Migration Notes

Glint 0.9.x to 1.0

Most of the changes in Glint 1.0 should appear as bugfixes and improvements to the majority of users migrating from 0.9.x.

The main change to be aware of is that @glint/template should now be explicitly added to your project's devDependencies when you upgrade Glint. Note also that support for include and exclude globs has been removed.

More details about these and other breaking changes are laid out below.

Minimum TypeScript Version

Glint 1.0 requires TypeScript 4.8 or greater, dropping support for 4.7.

@glint/template Peer

For Glint to work properly, there must be exactly one common copy of @glint/template present in your dependency hierarchy. This has been true throughout our 0.x releases, but as of 1.0 we're making that explicit by marking @glint/template as a peerDependency of our environment packages rather than a hard dependency.

Accordingly, you will need to add @glint/template to your project's own dependencies list alongside @glint/core and your environment package(s).

Note also that if you publish an addon that depends on types from @glint/template, that addon should likewise declare a peerDependency on @glint/template and not a regular dependency.

{{component}} Typing

In @glint/environment-ember-loose, if you used the {{component}} helper to expose a "contextual component" to your consumers without binding any additional arguments, e.g.:

{{yield (hash Child=(component "some-child-component"))}}

In 0.9.x, Glint would allow you to type that yielded component as something like:

export interface MyComponentSignature {
  Blocks: {
    default: [{ Child: typeof SomeChildComponent }];

However, this was never quite correct: when you use the {{component}} helper, the value it returns is not the actual component class itself. If SomeChildComponent had static members, for instance, then according to Child: typeof SomeChildComponent, consumers should be able to access those properties from the yielded Child value, but they wouldn't be there in the value returned from {{component}}.

The only thing you are guaranteed to be able to do with the result of the {{component}} helper is invoke it as a component in a template.

Accordingly, in Glint 1.0 the above combination will no longer typecheck. To fix the situation, you can either update the signature to match the template:

export interface MyComponentSignature {
  Blocks: {
    default: [{ Child: ComponentLike<SomeChildComponentSignature> }];

Or update the template to match the signature:

{{yield (hash Child=this.SomeChildComponent)}}

include/exclude Configuration

Glint 1.0 drops support for the transform configuration key, which is where include and exclude globs were previously specified.
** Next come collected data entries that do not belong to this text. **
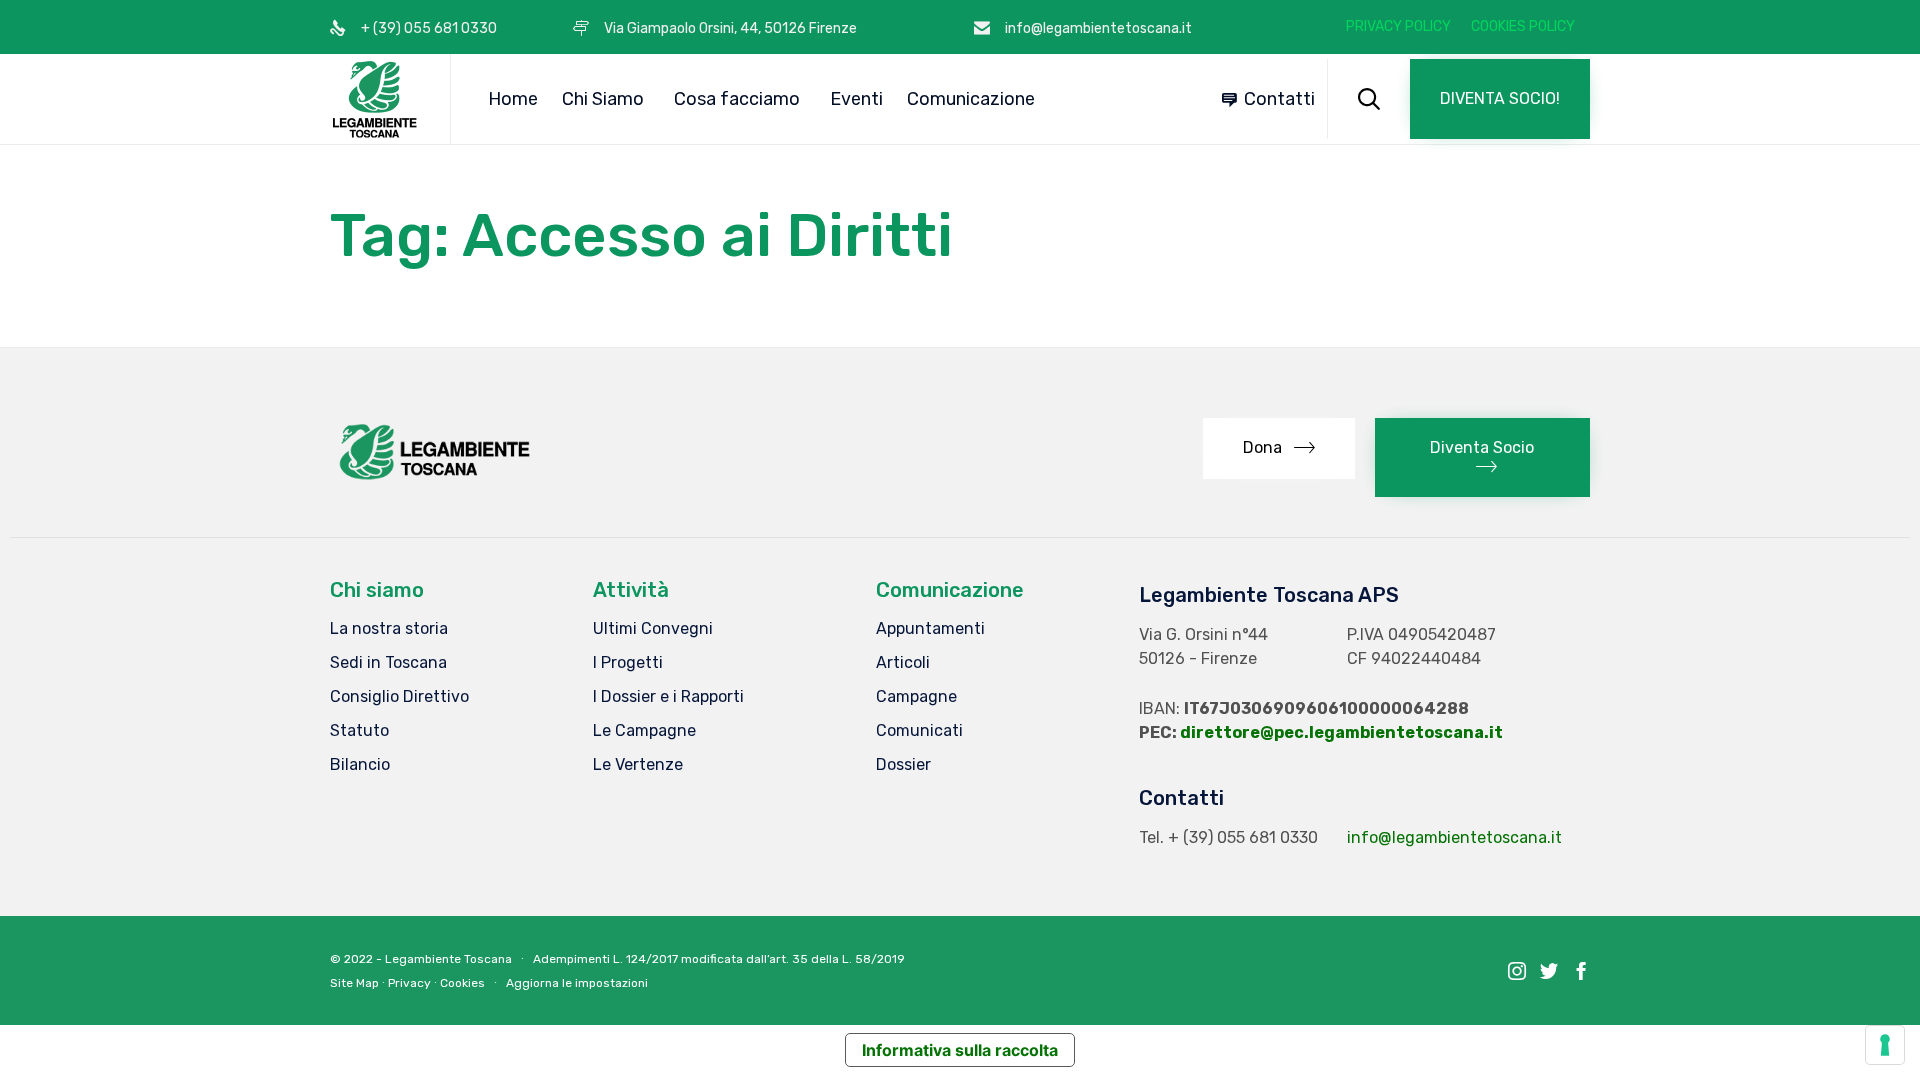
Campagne (916, 696)
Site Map (354, 983)
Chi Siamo (603, 99)
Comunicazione (971, 99)
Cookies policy (1523, 27)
These options were a blunt instrument left over from an earlier iteration of Glint.

If you're currently relying on these keys to have Glint skip typechecking for parts of your codebase, consider using @glint-nocheck directives instead. You can automate the process of adding those directives to templates that have type errors using the glint-auto-nocheck script.

Note that templates with a @glint-nocheck directive will benefit from best-effort editor support for features such as hover information, go-to-definition, etc. even if they aren't typesafe, which is a meaningful advantage over templates that were ignored via include/exclude.


The allowPlainFunctionInvocation flag has been dropped from @glint/environment-ember-loose's configuration. If you are not using Ember 4.5+ with native support for functions as helpers, consider adopting the functions-as-helpers polyfill.

Tagged Strings in ember-template-imports

Since <template> has been been selected as the path forward for template imports (a.k.a strict mode) in Ember, the hbs string tag from ember-template-imports is no longer treated as a template marker by @glint/environment-ember-template-imports. This also aligns with the intent to deprecate hbs in ember-template-imports itself.

Projects using ember-template-imports will need to migrate to <template> in order to upgrade to Glint 1.0, as any remaining hbs-tagged templates will be treated as simple strings.

Internal Type Updates

Between 0.9.x and 1.0, several updates landed to rework how Glint internally represents the types of many template entities. For end users, this should result in simpler error messages, better support for "plain-function" helpers, and more sensible assignability rules when working with types like ComponentLike<...>.

This change also resulted in Glint (correctly!) flagging some new type errors that might previously have been missed. One notable case of this is with Ember's {{on}} modifier, which in prior versions would accept a callback that required a more specific Event subtype than was actually appropriate based on the event being listened to.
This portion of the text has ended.